2) The Slip Up (April 27th, 2014: Liverpool v Chelsea) – It writes itself. The story will never be properly told if Gerrard is blamed for Liverpool's title failure. The pictures that will be replayed over and over again will tell a different story. Liverpool threw away their golden opportunity at being crowned Champions against an under-manned Chelsea at Anfield. Mourinho decided ahead of time to rest his regulars with an all-important second leg Champions League match ahead, midweek. Chelsea parked the bus and Gerrard paid the fare. It will go down as the defining moment of Liverpool's season: Gerrard failing to control a simple pass, then slipping, losing his footing, leaving Demba Ba alone in on goal.

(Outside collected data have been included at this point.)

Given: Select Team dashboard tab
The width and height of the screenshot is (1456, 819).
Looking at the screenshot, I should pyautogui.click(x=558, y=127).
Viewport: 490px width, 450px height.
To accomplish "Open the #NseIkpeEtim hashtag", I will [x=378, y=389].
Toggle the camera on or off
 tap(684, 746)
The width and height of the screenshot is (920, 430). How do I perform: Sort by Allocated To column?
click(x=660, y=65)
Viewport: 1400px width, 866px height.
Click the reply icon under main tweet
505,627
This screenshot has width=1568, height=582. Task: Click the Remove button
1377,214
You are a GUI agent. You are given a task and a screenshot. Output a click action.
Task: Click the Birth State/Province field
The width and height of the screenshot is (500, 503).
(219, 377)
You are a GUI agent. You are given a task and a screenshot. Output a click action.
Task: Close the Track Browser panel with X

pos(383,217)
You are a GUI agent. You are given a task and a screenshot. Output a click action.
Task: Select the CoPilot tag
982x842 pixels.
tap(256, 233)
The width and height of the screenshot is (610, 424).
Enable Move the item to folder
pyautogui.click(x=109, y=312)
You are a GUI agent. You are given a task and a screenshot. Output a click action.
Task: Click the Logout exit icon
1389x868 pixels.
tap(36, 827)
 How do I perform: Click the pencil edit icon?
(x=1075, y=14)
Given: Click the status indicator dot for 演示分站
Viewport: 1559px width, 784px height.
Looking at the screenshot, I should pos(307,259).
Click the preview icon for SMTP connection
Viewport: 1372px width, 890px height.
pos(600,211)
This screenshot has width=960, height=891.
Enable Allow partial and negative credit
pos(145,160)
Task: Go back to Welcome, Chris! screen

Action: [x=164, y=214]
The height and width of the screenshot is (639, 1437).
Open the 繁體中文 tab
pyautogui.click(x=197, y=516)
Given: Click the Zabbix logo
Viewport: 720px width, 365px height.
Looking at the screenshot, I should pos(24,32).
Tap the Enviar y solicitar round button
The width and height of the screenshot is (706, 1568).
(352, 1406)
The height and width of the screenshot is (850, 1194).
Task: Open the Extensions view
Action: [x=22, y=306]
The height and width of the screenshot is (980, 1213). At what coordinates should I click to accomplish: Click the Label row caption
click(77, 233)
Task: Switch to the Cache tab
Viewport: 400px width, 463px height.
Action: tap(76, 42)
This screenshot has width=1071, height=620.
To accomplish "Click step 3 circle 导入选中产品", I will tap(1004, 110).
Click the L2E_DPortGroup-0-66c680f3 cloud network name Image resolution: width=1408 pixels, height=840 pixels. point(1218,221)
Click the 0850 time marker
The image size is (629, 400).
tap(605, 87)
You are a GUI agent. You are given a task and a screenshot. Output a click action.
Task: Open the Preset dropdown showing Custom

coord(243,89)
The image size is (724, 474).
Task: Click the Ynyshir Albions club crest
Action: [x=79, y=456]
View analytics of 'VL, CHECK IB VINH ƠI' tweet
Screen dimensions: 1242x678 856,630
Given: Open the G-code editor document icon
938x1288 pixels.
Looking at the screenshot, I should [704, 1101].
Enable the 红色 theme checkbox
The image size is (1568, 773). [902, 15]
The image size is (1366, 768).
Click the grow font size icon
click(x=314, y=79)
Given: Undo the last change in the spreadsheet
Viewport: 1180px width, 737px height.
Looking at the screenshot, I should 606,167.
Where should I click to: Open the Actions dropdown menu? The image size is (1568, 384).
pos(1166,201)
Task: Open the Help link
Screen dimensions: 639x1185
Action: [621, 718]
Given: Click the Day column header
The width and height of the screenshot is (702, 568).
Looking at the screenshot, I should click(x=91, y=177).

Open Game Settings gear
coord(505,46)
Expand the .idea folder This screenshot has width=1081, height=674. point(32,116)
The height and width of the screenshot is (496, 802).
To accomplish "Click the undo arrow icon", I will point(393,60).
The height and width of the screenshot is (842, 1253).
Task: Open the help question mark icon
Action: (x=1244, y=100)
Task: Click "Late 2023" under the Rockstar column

Ba finished, and Liverpool's confidence was likewise. They were a devastated team. They lost 2-0 on the day. The title thrown away and it had to be Gerrard in the middle of it. Sport can be cruel.
1) The Celebration (May 11th, 2014: Manchester City v West Ham) – City supporters are a hardened bunch after years of failure. Over a billion dollars worth of player purchases and the continued investment on global soccer infrastructure indicates a club on the rise. The celebratory scenes at the Etihad after the Premier League title was won were something special. The dramatic final day finish two years ago left the home crowd in disbelief. This year's league victory was a gradual build, more of a coronation leading to the inevitable. A sea of baby blue poured on to the field. Nevermind Noel Gallagher hogging camera time field-level. This win was for the people. It was for the blue side of Manchester. And an indication no matter the strength of a team, accomplishments as such can never be taken for granted.